Tarea pedida 1 – En el texto sobre la imitación de Cristo, ¿a quiénes anima San Pablo con las palabras «Despojaos del hombre viejo»?
Tarea pedida 2 – Devuelve, sin cambiar nada, todo lo que hay en el texto sobre la imitación de Cristo desde "I. Como el discípulo" hasta "conducirnos como Él.".

Texto de referencia –
====================
Vivir en constante disponibilidad a las necesidades
ajenas es una forma de imitar a Jesús, quien siendo Dios, no vino a ser servido
sino a servir.
I. Como el discípulo ante el maestro, como el niño
junto a su madre, así ha de estar el cristiano en todas las ocupaciones ante
Cristo. El hijo aprende a hablar oyendo a su madre, esforzándose en copiar sus
palabras; de la misma forma, viendo obrar y actuar a Jesús, aprendemos a
conducirnos como Él.
La vida
cristiana es imitación de la del Maestro, pues Él se encarnó y os dio ejemplo
para que sigáis sus pasos [1]. San Pablo exhortaba a los primeros cristianos a
imitar al Señor con estas otras palabras: Tened los
mismos sentimientos de Cristo Jesús [2]. Él es la causa ejemplar de toda
santidad, es decir, del amor a Dios Padre. Y esto no sólo por sus hechos, sino
por su ser, pues su modo de obrar era la expresión externa de su unión y amor
al Padre.
Nuestra
santidad no consiste tanto en una imitación externa de Jesús como en permitir
que nuestro ser más profundo se vaya configurando con el de Cristo. Despojaos
del hombre viejo con todas sus obras y vestíos del hombre nuevo… [3], anima San
Pablo a los colosenses. Esta diaria renovación significa desear constantemente
limar nuestras costumbres, eliminar de nuestra vida los defectos humanos y
morales, lo que no es conforme con la vida de Cristo … ; pero, sobre todo,
procurar que nuestros sentimientos ante los hombres, ante las realidades
creadas, ante la tribulación, se parezcan cada día más a los que tuvo Jesús en
circunstancias similares, de tal manera que nuestra vida sea en cierto sentido
prolongación de la suya, pues Dios nos ha predestinado a ser semejantes a la
imagen de su Hijo [4].
La misma
gracia divina, en la medida en que correspondemos a la acción continua del
Espíritu Santo, nos hace semejantes a Dios. Seremos santos si Dios Padre, puede
afirmar de nosotros lo que un día dijo de Jesús: Éste es mi Hijo muy amado, en
quien, tengo puestas mis complacencias [5]. Nuestra santidad consistirá, pues,
en ser por la gracia lo que es Cristo por naturaleza: hijos de Dios.
El Señor
lo es todo para nosotros. «Este árbol es para mí
una planta de salvación eterna; de él me alimento, de él me sacio. Por sus
raíces me enraízo y por sus ramas me extiendo, su rocío me regocija y su
espíritu como viento delicioso me fertiliza. A su sombra he alzado mi tienda, y
huyendo de los grandes calores allí encuentro un abrigo lleno de rocío. Sus
hojas son mi follaje, sus frutos mis perfectas delicias, y yo gozo libremente
sus frutos, que me estaban reservados desde el principio. Él es en el hambre mi
alimento, en la sed mi fuente, y mi vestido en la desnudez, porque sus hojas
son espíritu de vida: lejos de mí desde ahora las hojas de la higuera. Cuando
temo a Dios, Él es mi protección; y cuando vacilo, mi apoyo; cuando combato, mi
premio; y cuando triunfo, mi trofeo. Es para mí el sendero estrecho y el
sendero angosto» [6]. Nada deseo fuera de Él.
====================
Extracto del listado –
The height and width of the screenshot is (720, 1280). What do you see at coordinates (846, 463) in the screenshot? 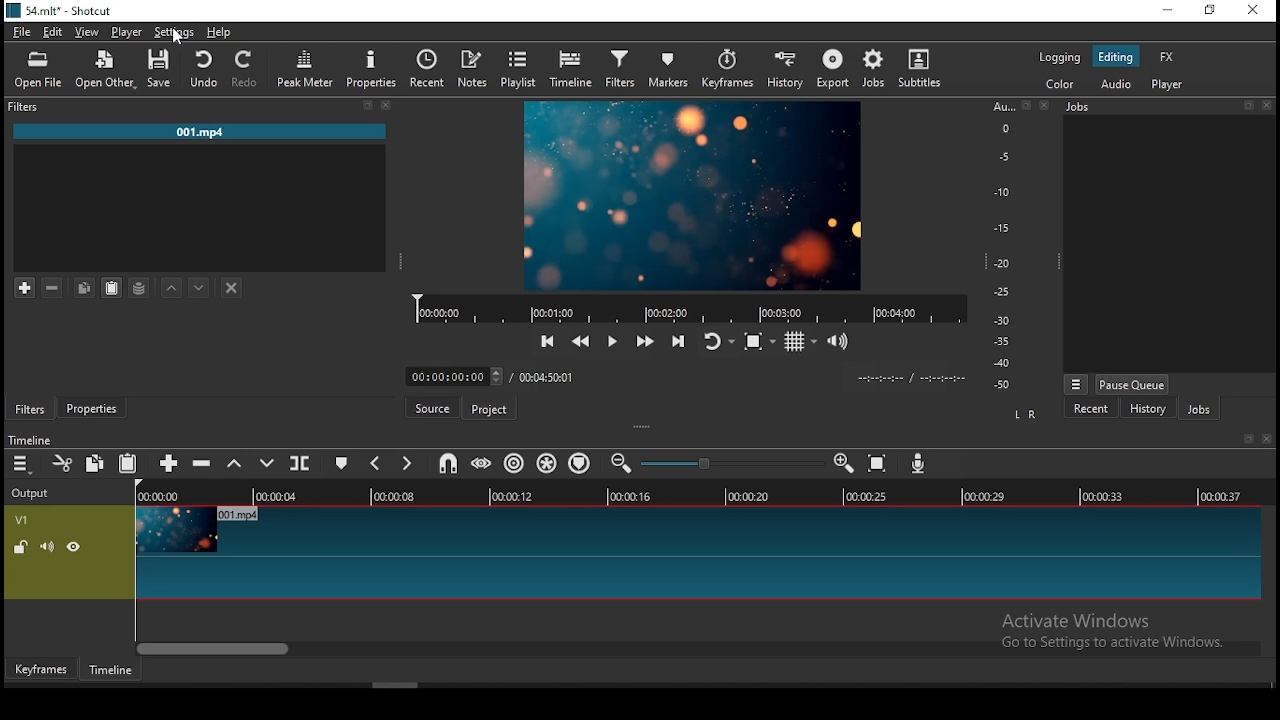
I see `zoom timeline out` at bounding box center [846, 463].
====================
Respuesta 1 – A los colosenses.

Respuesta 2 –
I. Como el discípulo ante el maestro, como el niño
junto a su madre, así ha de estar el cristiano en todas las ocupaciones ante
Cristo. El hijo aprende a hablar oyendo a su madre, esforzándose en copiar sus
palabras; de la misma forma, viendo obrar y actuar a Jesús, aprendemos a
conducirnos como Él.